Biography of David Tilman

Tinsley H Davis
PMCID: PMC503709  PMID: 15263082

David Tilman describes himself as both a theoretical and an experimental ecologist. Currently the McKnight Presidential Chair in Ecology and Regents Professor at the University of Minnesota (St. Paul), Tilman has spent his career developing theories of biodiversity and species composition that he has tested in carefully designed and controlled experiments. His work on resource competition in both algal and grassland ecosystems has helped shape ecology into a more predictive and quantitative science. For this and numerous other contributions, Tilman was elected to the National Academy of Sciences in 2002. In his Inaugural Article, featured in this issue of PNAS (1), Tilman presents a new theory of species diversity and abundance within ecosystems. The theory was inspired, in part, by data he gathered over the past two decades at the Cedar Creek Natural History Area (Bethel, MN), where he currently serves as director. Through his new stochastic niche theory, Tilman offers an explanation for the patterns seen during the assembly of species into ecosystems, including what controls the number of species and their abundances, and why some ecosystems are more readily invaded by exotic species than others. The article suggests that stochastic niche theory offers a resolution to the controversy between whether it is “neutral” or “niche” processes that determine the diversity and composition of ecosystems.

Figure 1.

Figure 1

David Tilman

A Budding Mechanist

Born in 1949, Tilman grew up on the shores of Lake Michigan. As an undergraduate at the University of Michigan in Ann Arbor, he was immediately attracted to physics and its use of simple mechanistic theory to make testable predictions. However, a week-long ecology section in his first biology course encouraged him to switch tracks. Steven Hubbell, an ecologist now at the University of Georgia (Athens), taught the section and showed Tilman ecology's potential. Tilman was attracted to ecology because he saw a chance to imbue a field rich with natural history observations with mechanistic and predictive theory. Ecology held added appeal because “it was so relevant to life on Earth and to its sustainability in the face of the growing pressures of humanity.”

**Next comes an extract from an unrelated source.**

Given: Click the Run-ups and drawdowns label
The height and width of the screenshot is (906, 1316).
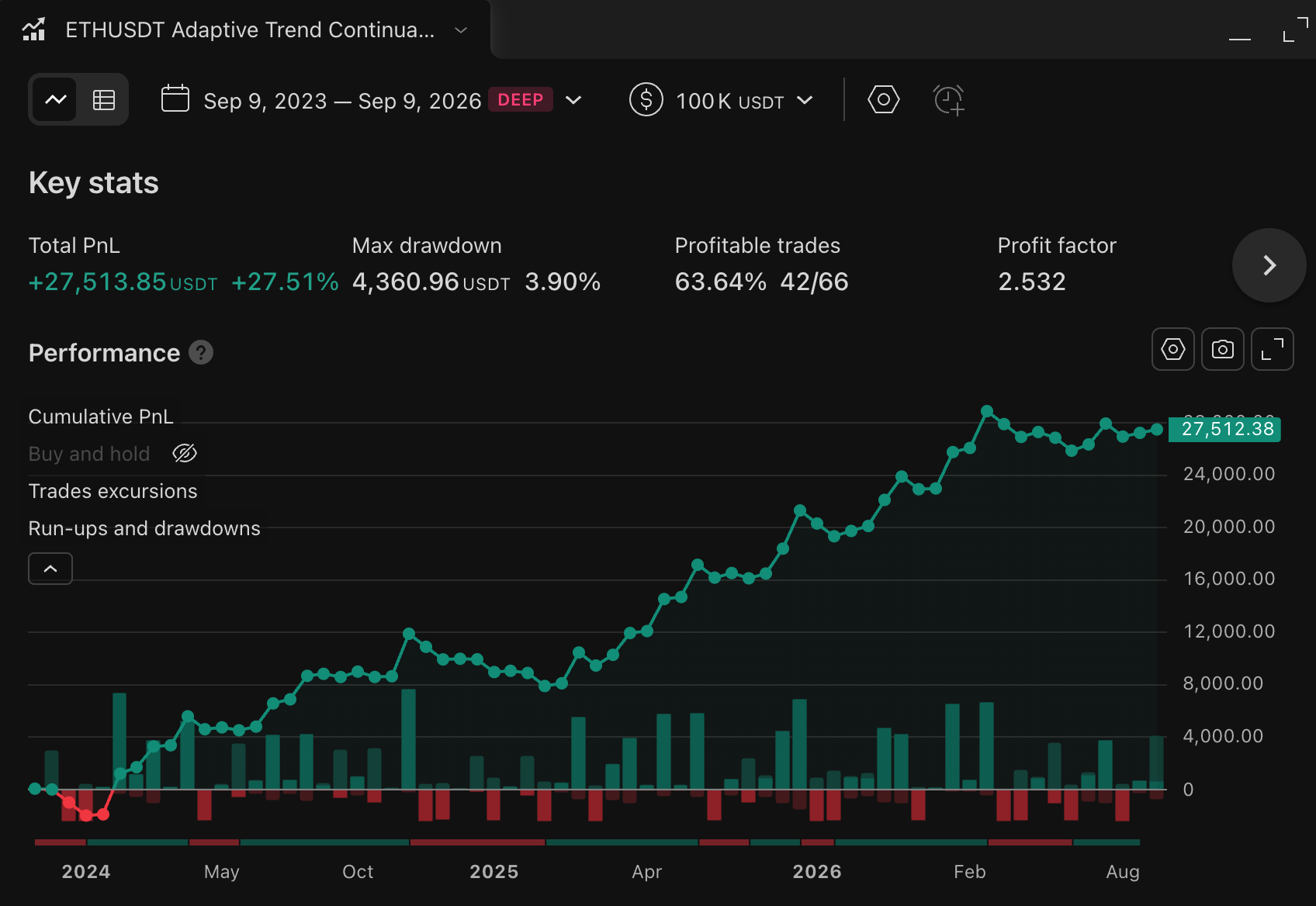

Tilman went on to major in zoology, because there was no program at the University of Michigan for ecology at the time. After earning his bachelor's degree in 1971, Tilman remained at the university for his doctoral work, studying under aquatic ecologists Peter and Susan Kilham. It was during his doctoral studies that Tilman first experimentally explored the mechanisms of resource competition and their implications for species diversity and coexistence. Such competition is especially fierce among plant species because all plants require sunlight and the same mineral elements. Tilman wanted to know whether the outcomes of competition could be predicted by looking at the traits of individual species, and whether these mechanisms might offer an explanation for the paradoxically high diversity of life on Earth.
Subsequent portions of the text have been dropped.